Parution du bulletin 2014: « Voyages au féminin »
Avant-propos de Claude Reichler
Dans un livre paru en 1996, Itinéraires de l’écriture au féminin. Voyageuses du XIXe siècle, Bénédicte Monicat écrit: « Être femme et voyager, être femme et écrire l’histoire de son voyage, ne peut pas être assimilé sans distinction à une théorie du voyage que concerne uniquement l’expérience des voyageurs hommes. Il est nécessaire de rendre sa place et de donner toute son importance à une pratique de l’écriture qui contient en ellemême tant de questions majeures et tant de réponses individuelles aux relations de pouvoirs inscrites dans l’écriture du voyage, relations que la femme reproduit ou conteste, ou tout au moins révèle. »
Dans ce livre pionnier, l’approche est littéraire et les questions portent sur les modes de l’écriture du voyage. Mais le sujet des femmes en voyage pose évidemment aussi des questions sociales et historiques. Si les recherches états-uniennes ou anglaises sont assez nombreuses, il n’y a eu que peu d’études en langue française. Le champ est considérable, riche d’implications et peu exploré.

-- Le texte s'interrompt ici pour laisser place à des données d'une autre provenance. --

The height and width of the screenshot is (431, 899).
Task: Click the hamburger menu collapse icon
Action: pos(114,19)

Une distinction admise sépare les « grandes voyageuses », de celles qui voyageaient occasionnellement et ne publiaient pas le récit de leur voyage. En Suisse, on connaît bien les premières par de prestigieux exemples: Isabelle Eberhardt, Anne-Marie Schwarzenbach ou Ella Maillart, trois voyageuses du XXe siècle. Mais les secondes, infiniment plus nombreuses, en Suisse ou en Europe, restent encore dans l’ombre de l’Histoire. Les documents existent, mais il faut aller les chercher dans les archives des familles ou des bibliothèques : manuscrits gardés secrets, journaux intimes oubliés, récits épistolaires destinés à un ou une correspondant-e unique. On découvre aujourd’hui que les femmes, au XIXe siècle, ont écrit fréquemment des journaux intimes, contenant quelquefois des expériences de voyage. Au XVIIIe même, les recherches tirent des archives des récits de voyages effectués par des femmes qui appartenaient à la bonne société, la seule qui partait sur les routes pour la découverte et le loisir.

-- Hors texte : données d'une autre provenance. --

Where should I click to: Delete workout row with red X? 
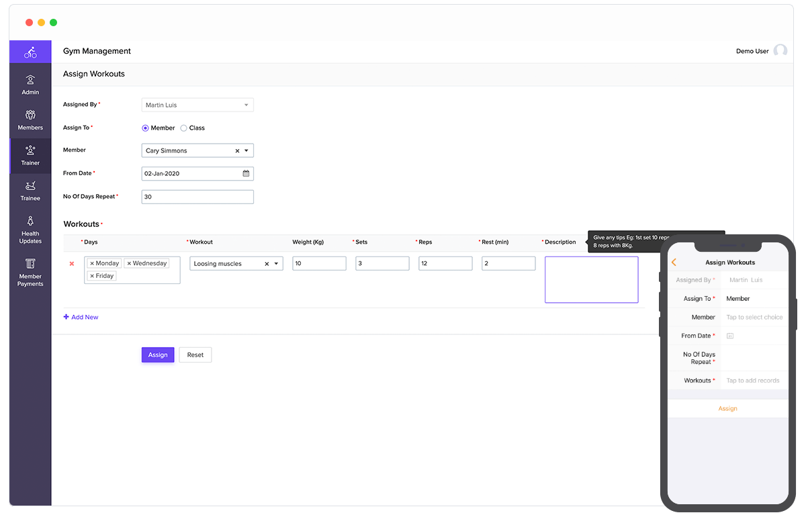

Mille questions se posent, que ces récits peuvent éclairer. Notre dossier apporte quelques éléments tirés d’enquêtes en cours, d’une façon simple et ouverte. Nous avons choisi des cas exemplaires, présentés dans l’ordre chronologique : des aristocrates anglaises du XVIIIe, une poétesse danoise appartenant au premier romantisme européen, une jeune Vaudoise voyageant avec sa famille patricienne, une Anglaise de la classe moyenne qui fit partie d’un des premiers voyages en Suisse organisés par Thomas Cook, enfin une écrivaine américaine, qui rédigea des guides touristiques accompagnant la publication de photos stéréoscopiques. Le choix est varié: il trace, de manière concrète, des portraits de femmes et évoque des manières de voyager; il dessine des sensibilités d’époque tout autant que des inflexions proprement féminines. Il montre aussi l’étonnante richesse d’une documentation parfois inconnue, pour laquelle il faut trouver les bonnes questions.